Lehrerin contra Nordrhein-Westfalen
onlineurteile.de - Der Sparwahn treibt manchmal seltsame Blüten. Eine Lehrerin an einer Gesamtschule in Nordrhein-Westfalen (NRW) plante mit ihrer Klasse eine Studienfahrt nach Berlin. Solche Fahrten sind (nicht nur in NRW) Bestandteil der Bildungs- und Erziehungsarbeit der Schulen, sie gehören zu den dienstlichen Aufgaben der Lehrkräfte.
Die Frau beantragte als Klassenlehrerin beim Kultusministerium, die Klassenfahrt zu genehmigen. In dem einschlägigen Formular hieß es: "Die zu zahlenden Reisekostenvergütungen sind durch die für unsere Schule vorgesehenen Haushaltsmittel nicht mehr gedeckt; da die Veranstaltung trotzdem durchgeführt werden soll, verzichte(n) ich/wir auf die Zahlung der Reisekostenvergütung."
Die Klassenlehrerin gab für die Studienfahrt 234,50 Euro aus, nur 28,45 Euro wurden erstattet. Als sie darauf bestand, dass der Arbeitgeber ihre Reisekosten ersetzen müsse, verwies die zuständige NRW-Behörde nur auf das Antragsformular: Die angestellte Lehrerin habe da eine Verzichtserklärung unterschrieben. Aber nicht freiwillig, konterte die Frau, und zog vor Gericht.
Wie zuvor schon das Landesarbeitsgericht sprach ihr auch das Bundesarbeitsgericht (BAG) die restlichen 206,05 Euro zu (9 AZR 183/11). Der Dienstherr, das Bundesland NRW, könne sich nicht auf eine Verzichtserklärung berufen, die er durch unredliche Mittel erlangt habe, die an Erpressung grenzten, so das BAG. Zwar könnten Dienstreisende (laut Gesetz über die Reisekostenvergütungen von Beamten in NRW) schriftlich erklären, keinen Antrag auf Reisekostenvergütung zu stellen. Das sei aber keine Pflicht.

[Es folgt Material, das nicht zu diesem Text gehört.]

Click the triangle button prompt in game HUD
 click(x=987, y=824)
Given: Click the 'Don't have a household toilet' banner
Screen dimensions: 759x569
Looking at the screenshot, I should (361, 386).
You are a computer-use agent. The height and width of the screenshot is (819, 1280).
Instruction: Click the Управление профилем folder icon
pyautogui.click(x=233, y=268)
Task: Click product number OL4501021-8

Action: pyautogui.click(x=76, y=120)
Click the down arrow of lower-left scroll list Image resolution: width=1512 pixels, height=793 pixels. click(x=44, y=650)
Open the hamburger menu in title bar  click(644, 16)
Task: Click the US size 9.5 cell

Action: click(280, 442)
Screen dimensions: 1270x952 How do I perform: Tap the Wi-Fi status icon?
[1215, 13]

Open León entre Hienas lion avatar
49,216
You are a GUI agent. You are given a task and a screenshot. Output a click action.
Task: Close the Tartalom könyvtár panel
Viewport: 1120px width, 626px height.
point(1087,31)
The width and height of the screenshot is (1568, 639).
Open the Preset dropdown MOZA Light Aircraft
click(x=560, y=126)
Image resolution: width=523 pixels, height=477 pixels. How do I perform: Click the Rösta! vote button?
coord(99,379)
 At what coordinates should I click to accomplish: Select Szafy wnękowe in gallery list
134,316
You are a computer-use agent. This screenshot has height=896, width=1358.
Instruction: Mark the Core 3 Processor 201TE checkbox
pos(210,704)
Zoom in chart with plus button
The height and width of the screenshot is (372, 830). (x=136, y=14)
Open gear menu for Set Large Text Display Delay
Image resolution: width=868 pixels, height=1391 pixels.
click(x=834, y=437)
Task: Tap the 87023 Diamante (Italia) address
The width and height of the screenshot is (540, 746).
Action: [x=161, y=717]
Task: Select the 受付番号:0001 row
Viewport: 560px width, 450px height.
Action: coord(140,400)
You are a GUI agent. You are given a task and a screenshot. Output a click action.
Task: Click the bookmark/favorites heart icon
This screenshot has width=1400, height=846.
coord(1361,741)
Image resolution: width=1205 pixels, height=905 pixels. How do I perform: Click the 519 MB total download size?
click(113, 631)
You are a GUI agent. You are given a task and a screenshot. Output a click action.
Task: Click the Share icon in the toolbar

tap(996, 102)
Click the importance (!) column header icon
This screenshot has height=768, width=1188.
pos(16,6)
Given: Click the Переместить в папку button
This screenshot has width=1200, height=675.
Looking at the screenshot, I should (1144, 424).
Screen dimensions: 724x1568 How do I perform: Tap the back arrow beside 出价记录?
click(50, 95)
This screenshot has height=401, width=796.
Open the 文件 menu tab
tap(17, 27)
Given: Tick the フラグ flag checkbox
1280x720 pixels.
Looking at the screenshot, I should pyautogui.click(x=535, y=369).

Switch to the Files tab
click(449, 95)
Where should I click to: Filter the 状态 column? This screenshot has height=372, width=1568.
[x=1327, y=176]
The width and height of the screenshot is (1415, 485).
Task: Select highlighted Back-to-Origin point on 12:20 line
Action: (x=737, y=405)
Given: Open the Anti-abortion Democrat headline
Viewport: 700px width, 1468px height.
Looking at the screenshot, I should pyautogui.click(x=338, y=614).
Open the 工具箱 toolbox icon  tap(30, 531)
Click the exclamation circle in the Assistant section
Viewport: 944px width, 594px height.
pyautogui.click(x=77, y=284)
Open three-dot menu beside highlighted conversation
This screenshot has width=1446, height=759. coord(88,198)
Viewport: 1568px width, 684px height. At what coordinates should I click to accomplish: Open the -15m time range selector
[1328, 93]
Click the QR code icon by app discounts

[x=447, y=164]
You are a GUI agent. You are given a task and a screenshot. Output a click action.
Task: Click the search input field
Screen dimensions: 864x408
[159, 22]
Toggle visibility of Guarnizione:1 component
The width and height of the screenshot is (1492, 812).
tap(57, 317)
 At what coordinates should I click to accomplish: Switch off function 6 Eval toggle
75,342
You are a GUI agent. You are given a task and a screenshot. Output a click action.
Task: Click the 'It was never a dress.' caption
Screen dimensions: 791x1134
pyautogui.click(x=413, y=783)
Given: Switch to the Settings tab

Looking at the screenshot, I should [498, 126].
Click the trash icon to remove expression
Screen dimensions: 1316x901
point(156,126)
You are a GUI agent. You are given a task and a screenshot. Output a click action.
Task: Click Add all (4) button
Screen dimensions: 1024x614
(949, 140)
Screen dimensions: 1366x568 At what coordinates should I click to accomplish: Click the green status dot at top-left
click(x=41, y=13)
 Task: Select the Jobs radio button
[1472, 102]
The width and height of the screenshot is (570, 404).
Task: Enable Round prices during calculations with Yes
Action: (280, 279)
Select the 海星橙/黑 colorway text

Das Bundesland verknüpfe die Erlaubnis für Schulfahrten generell mit dem Verzicht auf die Reisekostenvergütung und stelle so die Lehrkräfte in unzulässiger Weise vor die Wahl: Entweder sie verzichteten auf das Geld oder sie seien verantwortlich dafür, dass Schulfahrten ausfallen, die die Bildung der Kinder befördern sollen. Mit dieser Praxis, Schulfahrten prinzipiell nur zu genehmigen, wenn der Verzicht unterschrieben werde, verstoße das Land grob gegen seine Fürsorgepflicht.